→ Provided records:

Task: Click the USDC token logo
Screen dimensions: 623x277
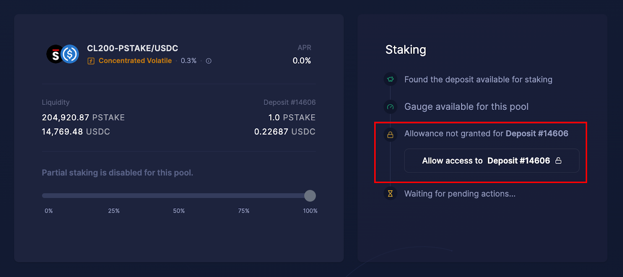Action: pos(70,54)
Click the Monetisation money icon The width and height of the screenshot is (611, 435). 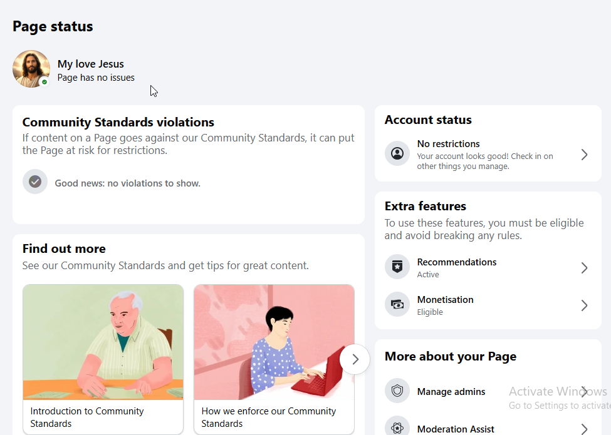pos(397,304)
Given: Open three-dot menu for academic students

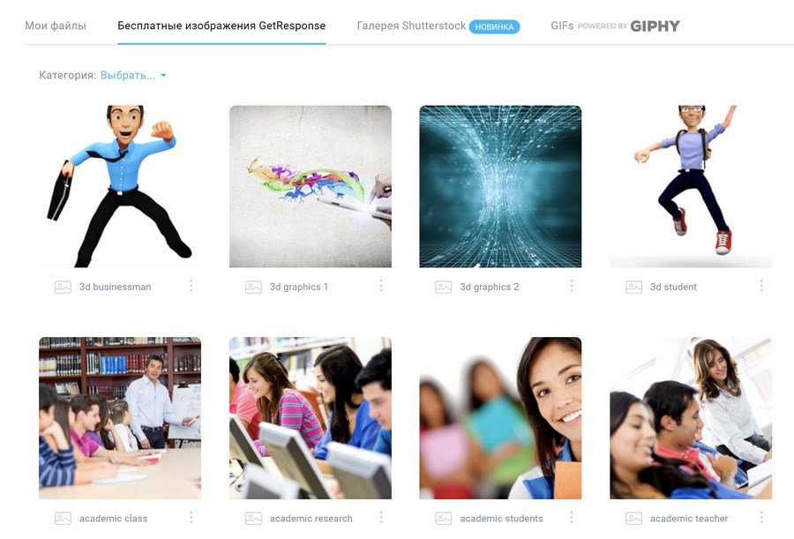Looking at the screenshot, I should tap(571, 517).

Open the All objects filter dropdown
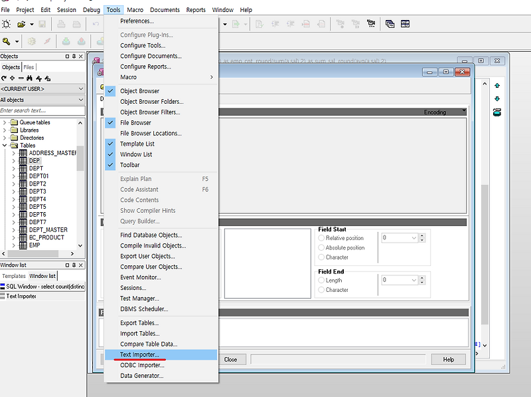(81, 99)
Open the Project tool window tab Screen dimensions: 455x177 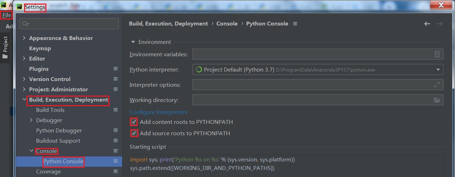pos(5,44)
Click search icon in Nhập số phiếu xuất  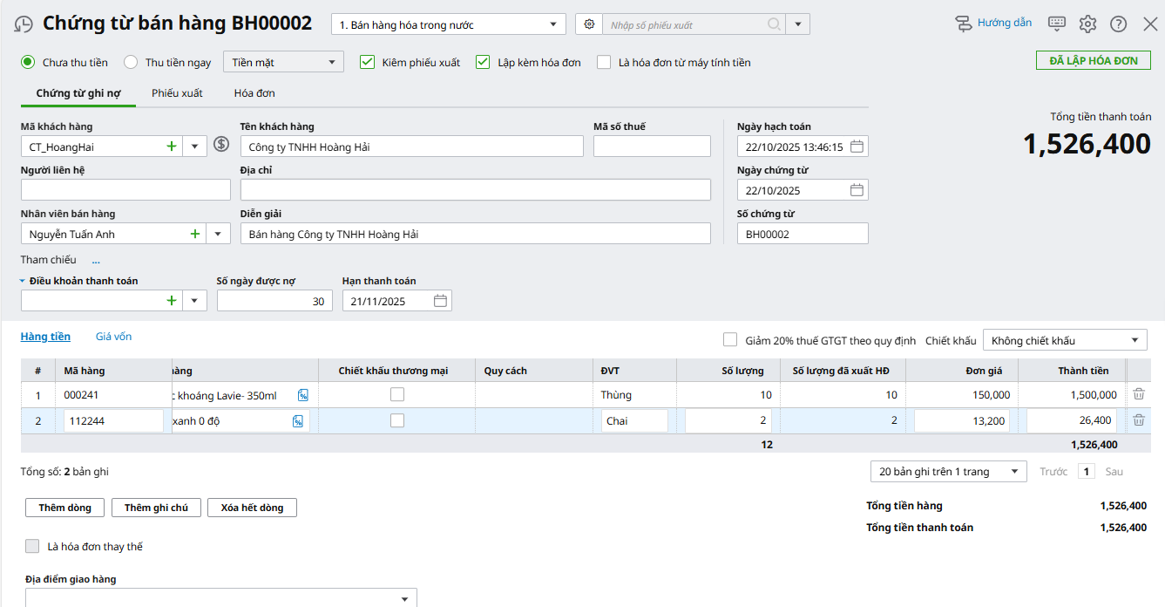coord(774,24)
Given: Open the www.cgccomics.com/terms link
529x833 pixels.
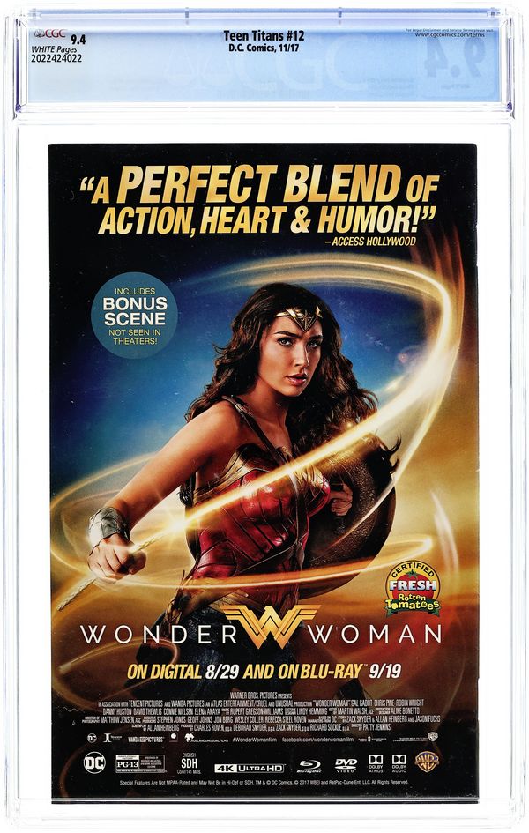Looking at the screenshot, I should point(450,34).
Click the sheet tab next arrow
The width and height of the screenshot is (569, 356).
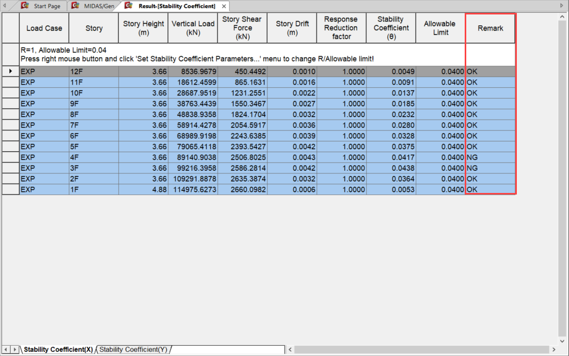(14, 349)
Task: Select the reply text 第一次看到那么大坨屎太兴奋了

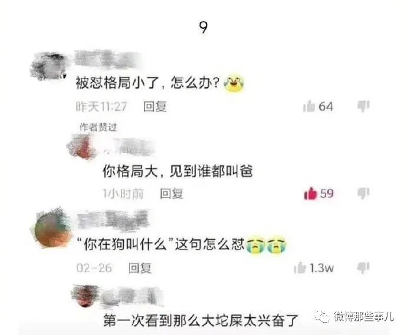Action: (201, 321)
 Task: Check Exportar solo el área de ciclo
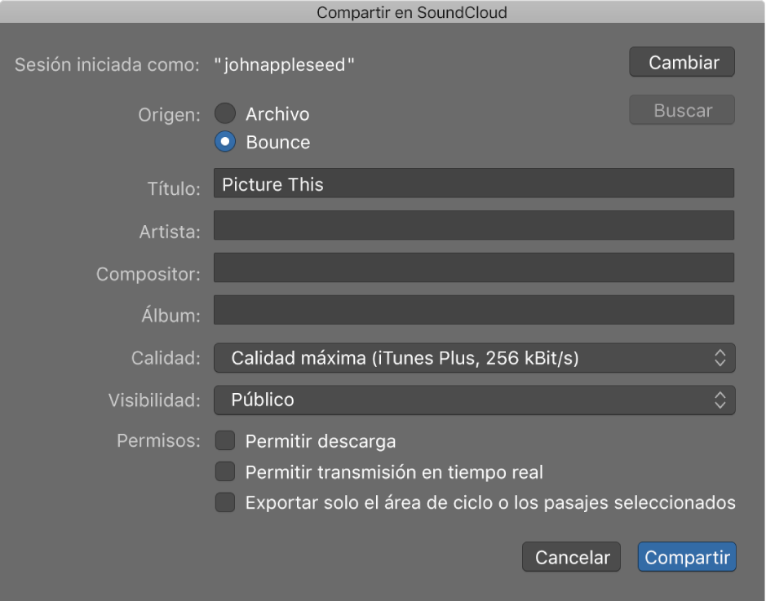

→ Required task:
Return the lines from the one containing "Given: Open the www.cgccomics.com/terms link" through the last line, word for word, and leave out the pictures.

→ Final answer:
Given: Open the www.cgccomics.com/terms link
529x833 pixels.
Looking at the screenshot, I should point(450,34).
Click the sheet tab next arrow
The width and height of the screenshot is (569, 356).
(14, 349)
Task: Select the reply text 第一次看到那么大坨屎太兴奋了

Action: (201, 321)
 Task: Check Exportar solo el área de ciclo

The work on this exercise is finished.